I'm deeply disappointed the House Republican leadership has decided to let the Farm Bill lapse. The House Agriculture Committee and Full U.S. Senate have both passed bipartisan legislation to reauthorize critical expiring farm programs, like pest detection, research and marketing programs that I helped get included in the last bill and that greatly benefit Central Coast farmers and ranchers. The time is now to pass comprehensive legislation that will continue and improve these important programs and provide certainty for our local agriculture industry. Everyone knows we must update the current law in order to better support rural economic development, nutrition programs, as well as critical conservation initiatives. But that can't happen if the leadership in the House refuses to even bring a Farm Bill up for a vote. This is about creating jobs and moving our agriculture economy forward. We need a good Farm Bill and we need it now."
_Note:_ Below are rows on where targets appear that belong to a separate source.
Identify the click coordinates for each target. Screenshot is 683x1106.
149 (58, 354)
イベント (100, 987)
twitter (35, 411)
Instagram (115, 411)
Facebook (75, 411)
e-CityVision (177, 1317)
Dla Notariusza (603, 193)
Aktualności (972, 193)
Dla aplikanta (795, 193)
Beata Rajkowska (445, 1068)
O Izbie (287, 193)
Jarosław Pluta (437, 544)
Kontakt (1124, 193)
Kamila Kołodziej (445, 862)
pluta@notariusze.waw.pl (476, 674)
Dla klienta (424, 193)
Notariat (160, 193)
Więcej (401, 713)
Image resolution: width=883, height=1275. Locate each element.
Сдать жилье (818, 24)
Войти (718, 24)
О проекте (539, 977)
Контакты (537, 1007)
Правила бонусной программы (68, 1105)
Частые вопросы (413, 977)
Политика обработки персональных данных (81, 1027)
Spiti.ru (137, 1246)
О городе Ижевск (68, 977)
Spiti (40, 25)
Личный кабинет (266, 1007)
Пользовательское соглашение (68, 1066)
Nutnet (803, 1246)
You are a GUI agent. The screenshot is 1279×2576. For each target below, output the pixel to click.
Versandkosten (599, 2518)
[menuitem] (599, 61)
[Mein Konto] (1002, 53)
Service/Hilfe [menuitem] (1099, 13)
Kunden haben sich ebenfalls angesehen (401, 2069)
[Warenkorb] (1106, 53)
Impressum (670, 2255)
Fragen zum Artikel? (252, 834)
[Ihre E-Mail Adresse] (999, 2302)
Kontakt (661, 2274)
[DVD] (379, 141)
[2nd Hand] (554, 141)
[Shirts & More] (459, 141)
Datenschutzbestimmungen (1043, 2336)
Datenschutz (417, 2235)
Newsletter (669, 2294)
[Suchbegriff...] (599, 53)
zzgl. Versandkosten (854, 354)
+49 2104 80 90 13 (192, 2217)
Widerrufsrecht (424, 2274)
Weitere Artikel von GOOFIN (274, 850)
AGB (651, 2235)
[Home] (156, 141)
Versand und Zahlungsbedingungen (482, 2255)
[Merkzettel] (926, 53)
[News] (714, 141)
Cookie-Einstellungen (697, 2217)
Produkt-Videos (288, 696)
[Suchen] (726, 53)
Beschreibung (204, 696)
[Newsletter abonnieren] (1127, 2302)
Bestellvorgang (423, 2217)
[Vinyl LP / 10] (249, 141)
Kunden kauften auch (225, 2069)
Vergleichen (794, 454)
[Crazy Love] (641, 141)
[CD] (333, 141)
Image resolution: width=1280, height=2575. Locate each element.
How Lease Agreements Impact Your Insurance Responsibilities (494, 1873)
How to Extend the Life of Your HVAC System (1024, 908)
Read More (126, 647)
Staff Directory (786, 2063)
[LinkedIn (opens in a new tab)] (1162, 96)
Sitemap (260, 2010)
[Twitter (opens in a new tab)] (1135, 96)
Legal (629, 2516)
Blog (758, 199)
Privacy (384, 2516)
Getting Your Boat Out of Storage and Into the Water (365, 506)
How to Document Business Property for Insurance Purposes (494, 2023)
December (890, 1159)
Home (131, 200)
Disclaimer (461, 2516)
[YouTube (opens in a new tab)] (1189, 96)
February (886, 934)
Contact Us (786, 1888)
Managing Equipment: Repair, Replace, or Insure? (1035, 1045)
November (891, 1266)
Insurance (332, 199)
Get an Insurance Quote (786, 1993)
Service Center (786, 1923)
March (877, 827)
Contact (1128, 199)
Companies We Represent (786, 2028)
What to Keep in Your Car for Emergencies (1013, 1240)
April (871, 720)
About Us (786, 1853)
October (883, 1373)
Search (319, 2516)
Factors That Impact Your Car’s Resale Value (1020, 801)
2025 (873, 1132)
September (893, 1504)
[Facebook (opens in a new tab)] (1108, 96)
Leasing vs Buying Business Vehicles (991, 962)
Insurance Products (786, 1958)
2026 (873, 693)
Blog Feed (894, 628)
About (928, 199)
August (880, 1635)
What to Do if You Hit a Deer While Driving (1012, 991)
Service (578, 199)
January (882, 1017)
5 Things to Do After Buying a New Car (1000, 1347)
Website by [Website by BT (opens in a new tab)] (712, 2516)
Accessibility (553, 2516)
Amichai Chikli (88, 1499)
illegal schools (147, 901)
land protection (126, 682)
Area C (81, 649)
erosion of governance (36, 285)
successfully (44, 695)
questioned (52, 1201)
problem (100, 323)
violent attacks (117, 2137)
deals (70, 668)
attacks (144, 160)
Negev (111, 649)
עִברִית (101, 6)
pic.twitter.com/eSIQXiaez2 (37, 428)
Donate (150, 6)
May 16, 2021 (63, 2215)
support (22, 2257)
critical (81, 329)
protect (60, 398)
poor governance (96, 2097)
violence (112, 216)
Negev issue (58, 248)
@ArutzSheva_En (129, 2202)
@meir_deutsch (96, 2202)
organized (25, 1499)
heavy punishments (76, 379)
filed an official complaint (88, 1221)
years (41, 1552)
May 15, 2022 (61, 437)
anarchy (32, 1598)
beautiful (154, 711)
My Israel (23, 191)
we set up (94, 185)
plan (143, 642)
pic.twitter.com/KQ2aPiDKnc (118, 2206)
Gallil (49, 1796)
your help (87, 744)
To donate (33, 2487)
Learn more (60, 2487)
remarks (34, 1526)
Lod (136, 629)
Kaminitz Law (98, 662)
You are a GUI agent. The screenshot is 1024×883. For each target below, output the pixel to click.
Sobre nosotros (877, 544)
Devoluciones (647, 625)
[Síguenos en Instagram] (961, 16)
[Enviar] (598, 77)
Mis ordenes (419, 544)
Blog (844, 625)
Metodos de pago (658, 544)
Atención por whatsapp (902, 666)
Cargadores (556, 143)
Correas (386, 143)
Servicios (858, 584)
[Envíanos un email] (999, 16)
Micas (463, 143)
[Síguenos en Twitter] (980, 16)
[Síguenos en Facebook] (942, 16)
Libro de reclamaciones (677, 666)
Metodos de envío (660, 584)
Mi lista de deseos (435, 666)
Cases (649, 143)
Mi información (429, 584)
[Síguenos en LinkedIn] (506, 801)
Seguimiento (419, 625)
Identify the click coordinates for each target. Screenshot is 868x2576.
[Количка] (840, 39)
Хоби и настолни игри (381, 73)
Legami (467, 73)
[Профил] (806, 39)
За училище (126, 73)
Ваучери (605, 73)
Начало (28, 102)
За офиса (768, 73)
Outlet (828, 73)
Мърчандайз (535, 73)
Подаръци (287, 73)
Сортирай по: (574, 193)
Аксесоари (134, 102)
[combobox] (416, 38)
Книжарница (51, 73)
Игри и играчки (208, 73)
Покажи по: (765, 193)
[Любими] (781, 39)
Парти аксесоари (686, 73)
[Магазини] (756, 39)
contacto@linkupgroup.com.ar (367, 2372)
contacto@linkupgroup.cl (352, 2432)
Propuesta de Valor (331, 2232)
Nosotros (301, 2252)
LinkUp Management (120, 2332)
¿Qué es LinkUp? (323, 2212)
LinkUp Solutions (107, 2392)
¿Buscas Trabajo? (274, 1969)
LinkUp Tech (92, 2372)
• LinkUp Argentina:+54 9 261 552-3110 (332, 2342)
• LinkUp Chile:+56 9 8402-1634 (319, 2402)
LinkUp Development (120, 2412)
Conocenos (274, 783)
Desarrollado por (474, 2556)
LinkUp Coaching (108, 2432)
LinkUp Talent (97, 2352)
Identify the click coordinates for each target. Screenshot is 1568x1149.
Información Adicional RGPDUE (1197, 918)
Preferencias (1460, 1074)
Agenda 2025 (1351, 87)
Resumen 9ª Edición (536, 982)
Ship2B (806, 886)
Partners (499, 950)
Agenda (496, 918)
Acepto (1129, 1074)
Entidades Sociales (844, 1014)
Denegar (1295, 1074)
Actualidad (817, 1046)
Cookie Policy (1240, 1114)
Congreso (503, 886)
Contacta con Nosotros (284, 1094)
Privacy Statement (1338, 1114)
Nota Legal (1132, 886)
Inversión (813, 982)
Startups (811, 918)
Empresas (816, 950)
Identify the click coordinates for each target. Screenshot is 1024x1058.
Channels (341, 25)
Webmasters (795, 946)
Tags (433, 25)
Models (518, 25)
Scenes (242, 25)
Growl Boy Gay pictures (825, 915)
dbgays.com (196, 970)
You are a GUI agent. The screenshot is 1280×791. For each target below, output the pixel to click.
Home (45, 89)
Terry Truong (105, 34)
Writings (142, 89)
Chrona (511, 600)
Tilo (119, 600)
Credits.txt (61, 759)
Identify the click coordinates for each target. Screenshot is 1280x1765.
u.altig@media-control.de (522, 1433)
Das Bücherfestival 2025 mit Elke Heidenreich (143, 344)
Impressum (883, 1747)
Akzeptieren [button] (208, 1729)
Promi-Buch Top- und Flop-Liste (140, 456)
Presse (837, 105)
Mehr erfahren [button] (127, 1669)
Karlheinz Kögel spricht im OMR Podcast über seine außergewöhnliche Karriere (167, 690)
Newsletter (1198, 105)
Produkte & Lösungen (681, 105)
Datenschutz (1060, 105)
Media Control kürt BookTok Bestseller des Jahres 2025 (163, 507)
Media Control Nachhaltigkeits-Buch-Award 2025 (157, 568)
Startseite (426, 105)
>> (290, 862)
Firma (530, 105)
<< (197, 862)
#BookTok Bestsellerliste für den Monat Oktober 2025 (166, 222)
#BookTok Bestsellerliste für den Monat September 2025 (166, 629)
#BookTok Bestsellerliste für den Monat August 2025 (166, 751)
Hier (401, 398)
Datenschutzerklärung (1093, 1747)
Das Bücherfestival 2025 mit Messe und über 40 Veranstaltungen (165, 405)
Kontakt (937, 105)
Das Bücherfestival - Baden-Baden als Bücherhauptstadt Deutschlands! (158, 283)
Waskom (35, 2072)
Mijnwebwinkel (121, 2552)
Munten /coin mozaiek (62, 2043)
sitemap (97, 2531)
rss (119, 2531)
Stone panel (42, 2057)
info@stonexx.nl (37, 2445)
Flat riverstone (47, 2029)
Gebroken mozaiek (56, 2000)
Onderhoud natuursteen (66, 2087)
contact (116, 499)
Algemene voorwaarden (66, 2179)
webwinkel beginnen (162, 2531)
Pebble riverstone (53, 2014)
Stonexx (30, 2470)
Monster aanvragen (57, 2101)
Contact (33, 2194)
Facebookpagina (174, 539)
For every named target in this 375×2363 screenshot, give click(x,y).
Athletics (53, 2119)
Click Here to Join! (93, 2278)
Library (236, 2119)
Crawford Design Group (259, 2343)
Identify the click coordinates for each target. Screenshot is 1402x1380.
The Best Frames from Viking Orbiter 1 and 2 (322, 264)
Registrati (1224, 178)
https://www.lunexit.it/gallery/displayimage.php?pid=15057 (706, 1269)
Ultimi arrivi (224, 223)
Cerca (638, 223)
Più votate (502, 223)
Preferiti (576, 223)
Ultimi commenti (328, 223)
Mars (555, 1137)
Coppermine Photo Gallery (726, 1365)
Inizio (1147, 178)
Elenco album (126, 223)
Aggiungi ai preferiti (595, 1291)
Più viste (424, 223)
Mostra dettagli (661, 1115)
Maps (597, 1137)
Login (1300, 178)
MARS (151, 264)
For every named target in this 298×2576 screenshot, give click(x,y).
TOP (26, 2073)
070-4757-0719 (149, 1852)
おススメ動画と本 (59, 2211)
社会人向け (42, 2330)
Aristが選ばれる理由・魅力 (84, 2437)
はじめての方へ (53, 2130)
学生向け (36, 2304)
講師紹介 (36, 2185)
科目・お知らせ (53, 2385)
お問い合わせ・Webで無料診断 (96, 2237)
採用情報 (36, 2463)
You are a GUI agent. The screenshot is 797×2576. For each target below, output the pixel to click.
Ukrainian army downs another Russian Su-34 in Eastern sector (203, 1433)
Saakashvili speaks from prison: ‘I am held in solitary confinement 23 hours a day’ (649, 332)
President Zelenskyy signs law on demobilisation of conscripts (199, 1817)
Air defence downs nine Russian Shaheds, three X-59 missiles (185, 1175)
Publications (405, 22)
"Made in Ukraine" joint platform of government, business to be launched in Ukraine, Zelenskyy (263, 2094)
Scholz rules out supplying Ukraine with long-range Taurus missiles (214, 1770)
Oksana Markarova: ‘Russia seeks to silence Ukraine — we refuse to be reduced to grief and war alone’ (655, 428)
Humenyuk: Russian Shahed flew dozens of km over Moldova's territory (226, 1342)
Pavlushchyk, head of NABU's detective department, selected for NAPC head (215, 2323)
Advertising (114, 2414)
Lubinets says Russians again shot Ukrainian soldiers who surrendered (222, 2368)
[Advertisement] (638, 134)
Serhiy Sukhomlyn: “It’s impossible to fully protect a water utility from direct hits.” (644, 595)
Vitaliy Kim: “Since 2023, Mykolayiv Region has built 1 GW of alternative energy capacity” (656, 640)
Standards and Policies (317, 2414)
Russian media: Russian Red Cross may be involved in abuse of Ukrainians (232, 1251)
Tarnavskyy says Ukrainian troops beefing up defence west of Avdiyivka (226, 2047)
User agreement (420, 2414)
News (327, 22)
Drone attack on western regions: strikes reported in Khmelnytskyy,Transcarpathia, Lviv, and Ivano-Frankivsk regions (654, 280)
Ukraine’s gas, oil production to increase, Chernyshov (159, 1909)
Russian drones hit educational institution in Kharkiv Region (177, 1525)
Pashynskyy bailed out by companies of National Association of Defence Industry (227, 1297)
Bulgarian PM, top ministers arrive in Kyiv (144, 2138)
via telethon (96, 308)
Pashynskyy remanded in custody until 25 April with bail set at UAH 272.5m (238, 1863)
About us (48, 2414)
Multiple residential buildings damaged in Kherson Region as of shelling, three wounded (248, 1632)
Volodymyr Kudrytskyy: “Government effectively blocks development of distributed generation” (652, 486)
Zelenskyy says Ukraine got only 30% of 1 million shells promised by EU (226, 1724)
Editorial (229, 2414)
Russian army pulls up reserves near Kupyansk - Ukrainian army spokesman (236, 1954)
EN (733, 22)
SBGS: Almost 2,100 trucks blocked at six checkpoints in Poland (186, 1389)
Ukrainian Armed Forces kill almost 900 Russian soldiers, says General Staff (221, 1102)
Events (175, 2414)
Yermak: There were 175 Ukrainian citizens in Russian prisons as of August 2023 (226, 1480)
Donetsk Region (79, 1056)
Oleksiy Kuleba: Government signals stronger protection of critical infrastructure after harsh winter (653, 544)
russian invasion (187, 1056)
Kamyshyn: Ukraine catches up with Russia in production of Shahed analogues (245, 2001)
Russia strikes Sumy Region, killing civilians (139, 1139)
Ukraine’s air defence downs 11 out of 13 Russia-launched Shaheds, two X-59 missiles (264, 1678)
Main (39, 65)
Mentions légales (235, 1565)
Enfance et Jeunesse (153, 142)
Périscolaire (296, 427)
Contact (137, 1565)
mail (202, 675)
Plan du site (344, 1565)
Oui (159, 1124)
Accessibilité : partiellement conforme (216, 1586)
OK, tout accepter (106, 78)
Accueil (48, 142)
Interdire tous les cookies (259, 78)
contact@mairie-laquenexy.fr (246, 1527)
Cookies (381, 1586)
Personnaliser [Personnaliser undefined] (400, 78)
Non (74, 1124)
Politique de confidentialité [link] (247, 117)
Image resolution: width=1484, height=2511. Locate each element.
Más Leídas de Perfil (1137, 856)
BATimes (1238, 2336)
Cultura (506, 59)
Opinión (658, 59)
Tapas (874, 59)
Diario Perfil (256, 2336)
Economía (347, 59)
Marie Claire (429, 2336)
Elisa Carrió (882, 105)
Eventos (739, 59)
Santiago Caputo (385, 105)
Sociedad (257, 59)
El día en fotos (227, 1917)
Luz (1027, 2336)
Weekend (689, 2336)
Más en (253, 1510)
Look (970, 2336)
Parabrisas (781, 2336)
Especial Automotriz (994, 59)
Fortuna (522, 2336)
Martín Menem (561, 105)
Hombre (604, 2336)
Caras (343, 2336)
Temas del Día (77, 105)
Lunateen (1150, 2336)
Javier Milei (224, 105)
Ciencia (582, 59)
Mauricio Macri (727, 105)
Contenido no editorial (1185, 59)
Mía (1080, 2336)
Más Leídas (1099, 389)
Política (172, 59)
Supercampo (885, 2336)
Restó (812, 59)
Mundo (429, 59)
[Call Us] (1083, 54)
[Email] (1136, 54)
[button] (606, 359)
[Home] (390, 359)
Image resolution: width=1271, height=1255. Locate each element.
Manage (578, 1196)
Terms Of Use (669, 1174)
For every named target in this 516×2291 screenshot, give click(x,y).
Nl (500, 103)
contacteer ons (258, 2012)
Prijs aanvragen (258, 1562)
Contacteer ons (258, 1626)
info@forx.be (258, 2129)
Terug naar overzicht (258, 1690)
The Senate approved a bipartisan Farm Bill in June, and despite the House Agriculture Committee having also passed bipartisan legislation, it has not been brought to the floor for debate, marking the first time in nearly fifty years that a Farm Bill passed by the Agriculture Committee will not be considered by the full House of Representatives.
September 30th marks the expiration of the current Farm Bill and along with it, the funds that support important fruit and vegetable programs, like pest and disease management, research, and marketing. A recent opinion piece by the California Farm Bureau highlights the importance of Farm Bill programs to California farmers and ranchers and why they should not be allowed to expire.
Capps has signed a petition on the House floor to force an immediate debate on the Farm Bill, and also sent a bipartisan letter to the Speaker asking him to bring the measure up for a vote before the current law expires.